La BNS juge les immeubles de rendement risqués

jeudi, 05.07.2018

Philippe G. Müller*

Dans son dernier rapport sur la stabilité financière, la Banque nationale suisse (BNS) met en garde contre les risques du marché immobilier. Elle note des déséquilibres renforcés sur le marché pour les logements en propriété: la forte augmentation des prix de vente ne pouvant plus être expliquée par les loyers, la croissance économique et celle de la population. En outre, la BNS estime élevé le risque de correction importante des prix des immeubles locatifs.

Les signes de risque de défaillance dans les paiements d’intérêts et les hypothèques devraient se multiplier, selon la BNS. Ainsi, elle incite à des mesures de durcissement dans l’octroi de crédit, comme une révision des directives d’autorégulation ou d’autres modifications réglementaires pour surveiller plus strictement les banques particulièrement exposées.

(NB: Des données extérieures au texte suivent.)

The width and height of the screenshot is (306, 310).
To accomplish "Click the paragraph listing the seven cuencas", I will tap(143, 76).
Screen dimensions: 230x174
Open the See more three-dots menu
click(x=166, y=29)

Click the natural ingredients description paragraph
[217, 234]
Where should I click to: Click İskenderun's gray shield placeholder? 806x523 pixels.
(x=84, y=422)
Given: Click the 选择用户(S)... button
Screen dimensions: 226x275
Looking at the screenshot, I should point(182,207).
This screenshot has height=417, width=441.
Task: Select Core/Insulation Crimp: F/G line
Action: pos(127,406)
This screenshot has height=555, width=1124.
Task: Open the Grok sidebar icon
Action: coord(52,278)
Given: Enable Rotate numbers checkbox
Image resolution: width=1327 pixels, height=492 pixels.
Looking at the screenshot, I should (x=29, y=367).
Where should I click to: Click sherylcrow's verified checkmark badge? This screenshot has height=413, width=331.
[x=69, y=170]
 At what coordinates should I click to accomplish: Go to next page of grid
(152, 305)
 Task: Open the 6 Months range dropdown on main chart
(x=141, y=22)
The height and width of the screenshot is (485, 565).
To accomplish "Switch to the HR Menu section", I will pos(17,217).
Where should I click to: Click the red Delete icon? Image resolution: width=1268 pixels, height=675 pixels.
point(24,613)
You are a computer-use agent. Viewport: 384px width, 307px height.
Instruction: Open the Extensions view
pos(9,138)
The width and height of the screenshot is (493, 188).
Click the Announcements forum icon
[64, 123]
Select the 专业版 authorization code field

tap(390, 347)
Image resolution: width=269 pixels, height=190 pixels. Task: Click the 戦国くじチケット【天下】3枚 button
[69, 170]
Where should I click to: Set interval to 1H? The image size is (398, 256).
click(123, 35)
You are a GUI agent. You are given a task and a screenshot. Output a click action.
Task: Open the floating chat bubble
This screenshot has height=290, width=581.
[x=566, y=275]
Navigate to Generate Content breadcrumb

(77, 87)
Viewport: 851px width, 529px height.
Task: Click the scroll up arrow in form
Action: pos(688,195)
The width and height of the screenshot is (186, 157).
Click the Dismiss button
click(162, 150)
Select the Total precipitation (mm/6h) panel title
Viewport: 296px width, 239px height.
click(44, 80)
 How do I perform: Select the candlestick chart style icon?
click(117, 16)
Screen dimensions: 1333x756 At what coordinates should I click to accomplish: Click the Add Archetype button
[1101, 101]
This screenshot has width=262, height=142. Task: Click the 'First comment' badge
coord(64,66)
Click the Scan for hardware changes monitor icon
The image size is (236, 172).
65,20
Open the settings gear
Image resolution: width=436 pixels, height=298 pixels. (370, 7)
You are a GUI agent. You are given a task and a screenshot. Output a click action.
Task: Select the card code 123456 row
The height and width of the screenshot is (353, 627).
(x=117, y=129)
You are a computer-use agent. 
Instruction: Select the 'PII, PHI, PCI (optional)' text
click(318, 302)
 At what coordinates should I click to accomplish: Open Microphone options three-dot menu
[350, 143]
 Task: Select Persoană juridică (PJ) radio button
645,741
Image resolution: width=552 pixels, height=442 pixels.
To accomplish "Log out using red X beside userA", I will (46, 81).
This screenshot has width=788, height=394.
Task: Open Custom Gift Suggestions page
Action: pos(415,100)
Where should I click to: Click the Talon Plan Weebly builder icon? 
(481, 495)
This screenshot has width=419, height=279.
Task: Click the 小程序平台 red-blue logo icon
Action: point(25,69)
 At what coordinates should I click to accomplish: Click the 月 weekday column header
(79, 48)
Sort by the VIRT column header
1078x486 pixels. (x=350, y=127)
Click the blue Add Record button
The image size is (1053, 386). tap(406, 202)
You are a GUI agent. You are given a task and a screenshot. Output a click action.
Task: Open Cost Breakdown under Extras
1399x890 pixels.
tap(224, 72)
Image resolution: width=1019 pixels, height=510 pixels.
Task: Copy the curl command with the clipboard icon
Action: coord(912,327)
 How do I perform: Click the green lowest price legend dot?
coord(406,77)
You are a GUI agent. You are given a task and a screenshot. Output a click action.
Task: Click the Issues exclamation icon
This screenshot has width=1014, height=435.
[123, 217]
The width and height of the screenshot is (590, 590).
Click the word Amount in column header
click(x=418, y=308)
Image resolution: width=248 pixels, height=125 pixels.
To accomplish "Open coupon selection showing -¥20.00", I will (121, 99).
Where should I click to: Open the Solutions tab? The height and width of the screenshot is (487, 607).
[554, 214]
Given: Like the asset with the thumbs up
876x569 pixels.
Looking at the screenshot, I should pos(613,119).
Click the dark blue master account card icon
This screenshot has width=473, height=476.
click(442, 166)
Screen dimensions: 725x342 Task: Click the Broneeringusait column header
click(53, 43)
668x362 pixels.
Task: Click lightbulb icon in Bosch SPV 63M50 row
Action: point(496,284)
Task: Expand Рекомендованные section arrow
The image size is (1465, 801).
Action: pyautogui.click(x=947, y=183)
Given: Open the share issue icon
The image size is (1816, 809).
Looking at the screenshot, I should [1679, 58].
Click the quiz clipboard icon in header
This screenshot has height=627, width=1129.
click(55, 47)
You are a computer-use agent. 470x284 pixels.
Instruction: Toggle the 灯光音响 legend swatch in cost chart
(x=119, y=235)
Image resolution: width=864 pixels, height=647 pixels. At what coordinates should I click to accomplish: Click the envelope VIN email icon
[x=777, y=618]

Déséquilibre entre l’offre et la demande

Bien que la BNS ne souhaite pas évoquer explicitement le risque de correction importante des prix de l’immobilier, force est de constater qu’il est probable que l’on assiste à une baisse des prix d’achat des immeubles locatifs. Cette correction pourrait actuellement être causée, en premier lieu, par un déséquilibre entre l’offre et la demande En effet, au cours des trois dernières années, environ 10.000 logements de trop ont été construits en moyenne par rapport à la croissance de la population.

Les taux d’intérêt négatifs expliquent la nette dégradation de la situation en matière de placements. Les investisseurs institutionnels notamment doivent placer leur argent: ils se concentrent donc de plus en plus sur l’immobilier. Les rendements de flux de trésorerie possibles de 3,5% en moyenne sont certes faibles d’un point de vue historique, mais ils sont attractifs par rapport aux obligations d’Etat. 

La BNS encourage à atténuer l’augmentation supplémentaire des risques pour le système bancaire sur le marché du placement immobilier locatif. Les mesures réglementaires peuvent concerner les fonds propres, limiter directement le montant du nantissement possible ou renforcer les règles d’amortissement.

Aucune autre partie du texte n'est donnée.